Non-Fiction: Wake Up to Your Weight Loss by Alyson Mead
Though I’m not, at this point in my life, especially interested in dieting, this line on the back of Wake Up to Your Weight Loss: Using the Art of Personal Narrative to Achieve Your Best Body by Alyson Mead caught my eye:
“What if the Buddha dieted?”How could that not pique someone’s interest? A whiff of blasphemy and a hint of fun leads potential readers to think endless quantities of both might be found between these covers. And the fact is… well…. not so much. At the same time, Wake Up to Your Weight Loss is anything but stodgy. It begs us to find and reinforce the things inside us that are good, while letting go of much that is bad, including extra pounds.

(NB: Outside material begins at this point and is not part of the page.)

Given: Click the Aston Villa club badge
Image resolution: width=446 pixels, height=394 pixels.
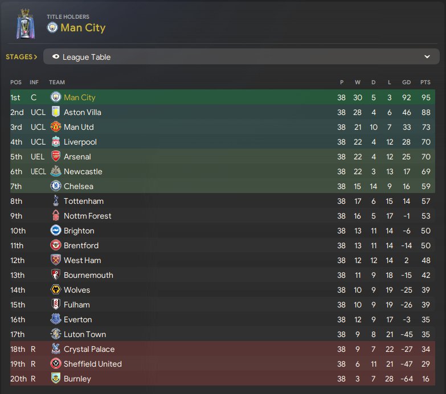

When we want to say that someone or something is serious or dignified, we say it has gravitas, meaning substance …. So when did weight become synonymous with fast, lazy and dissolute?I suspect that, like all self-help books, how much you manage to pull out of Mead’s latest book will depend entirely on you. However, her message of empowered self-acceptance and self-love that can lead to physical change is a positive one. Change your mind, she seems to say. And, in order to change you body, change your heart.
Labels: Monica Stark, non-fiction
3 Comments:
Can be easier to say 'change your mindset and you'll lose weight' than to do it. But it must be the best way.
I still don't understand ho wthis is different from all the other dieting as internal change self help books out there. Can you explain?
Lynda Lippin
Seriously? It seems to me that “What if the Buddha dieted?” sort of sums that up.